Obviously, there is a bootstrapping problem with trying to reason from something that cannot reason. And I am well aware that my brain must exist in some form of reality. To conclusively prove some apparatus for that is way out of the scope of science. Scientifically there is probably very little to learn from this anyway, apart from opening one's mind to some alternative possibilities. It's a fun exercise, though.
However, the entire discussion about what consciousness is, strikes me as less interesting. Is this really more than being able to conjure up memories of past experiences?
[1] https://en.wikipedia.org/wiki/What_Is_It_Like_to_Be_a_Bat%3F
> However, the entire discussion about what consciousness is, strikes me as less interesting. Is this really more than being able to conjure up memories of past experiences?
I don't think memory and consciousness are intrinsically linked. Memory is something consciousness can be aware of, but it's not consciousness itself. Someone can have their ability to process and remember memories permanently or temporarily damaged, and yet still have a conscious experience. An AI can have memory, but not have a conscious experience. (Or at least it seems that way - if something like Integrated Information Theory is true, then maybe AI does have some sort of first person conscious experience. I tend to doubt that, but I could be wrong.)
EDIT: although I might be conflating short term and long term memory. I wonder if consciousness requires at LEAST some form of memory processing, even if it's just the past couple of seconds. Perhaps the "Strange Loop" needs at least that to arise.
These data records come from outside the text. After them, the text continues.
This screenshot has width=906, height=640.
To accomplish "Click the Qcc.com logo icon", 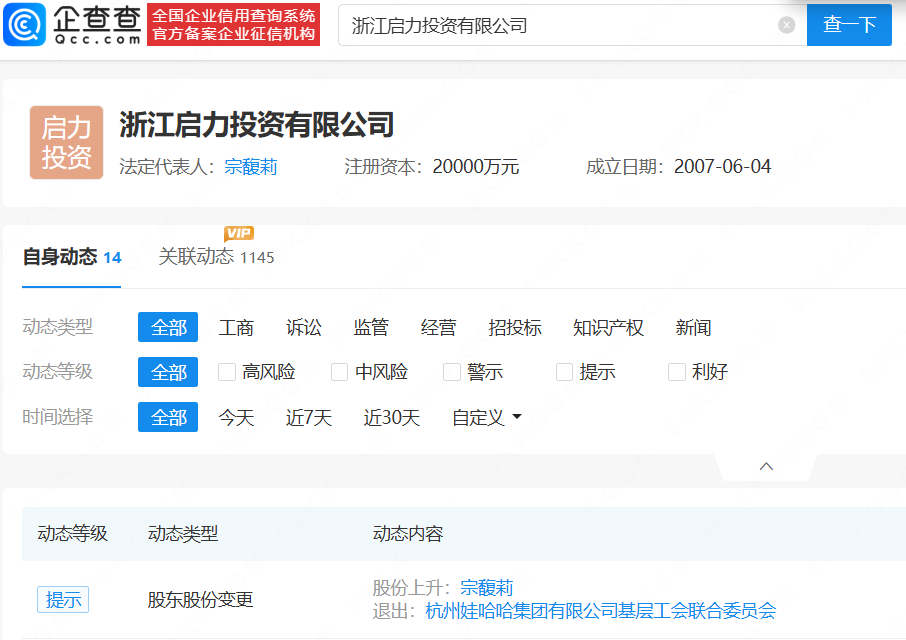I will [24, 24].
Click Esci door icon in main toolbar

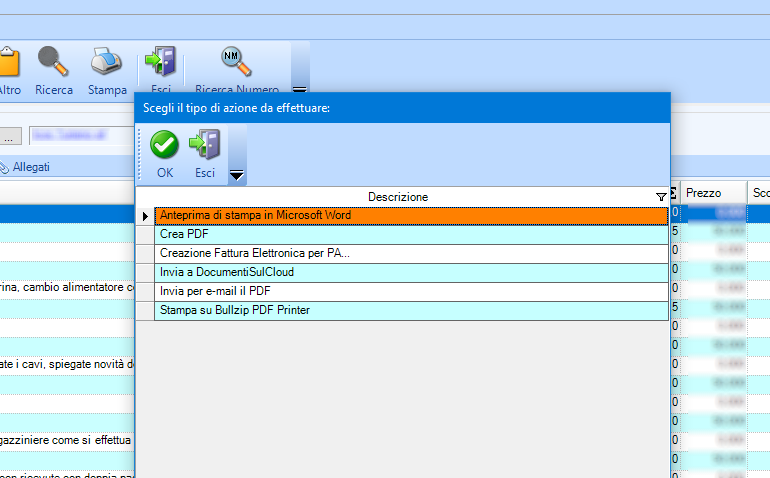click(x=160, y=63)
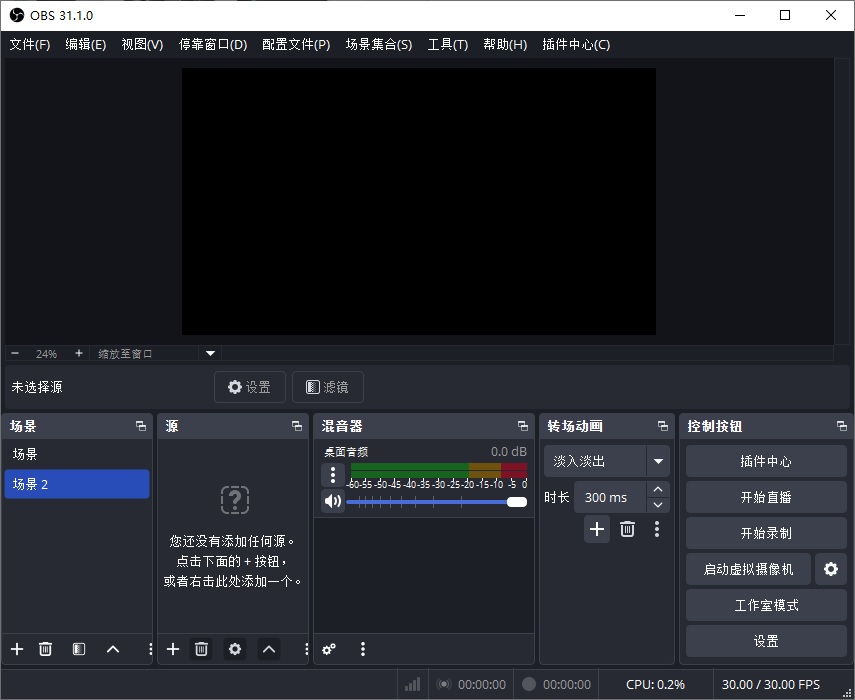
Task: Open 插件中心 from control buttons panel
Action: tap(765, 461)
I'm not sure.
> And I am well aware that my brain must exist in some form of reality. T
To mess with your head a bit more:
We know of no other way that we know the flow of time than indirectly through memory of the flow of events and sensory inputs.
And so while it seems probable that our brains must exist, consider that e.g. a simulated mind that is paused, and where the same step is executed over and over, with no ability to change state, would have no way of telling that apart from the same step being executed only once, to move on to the next.
In that case it's not clear that there'd need to be any full brain, just whatever consciousness is, in a state that has a notion that it has a memory of a past instant.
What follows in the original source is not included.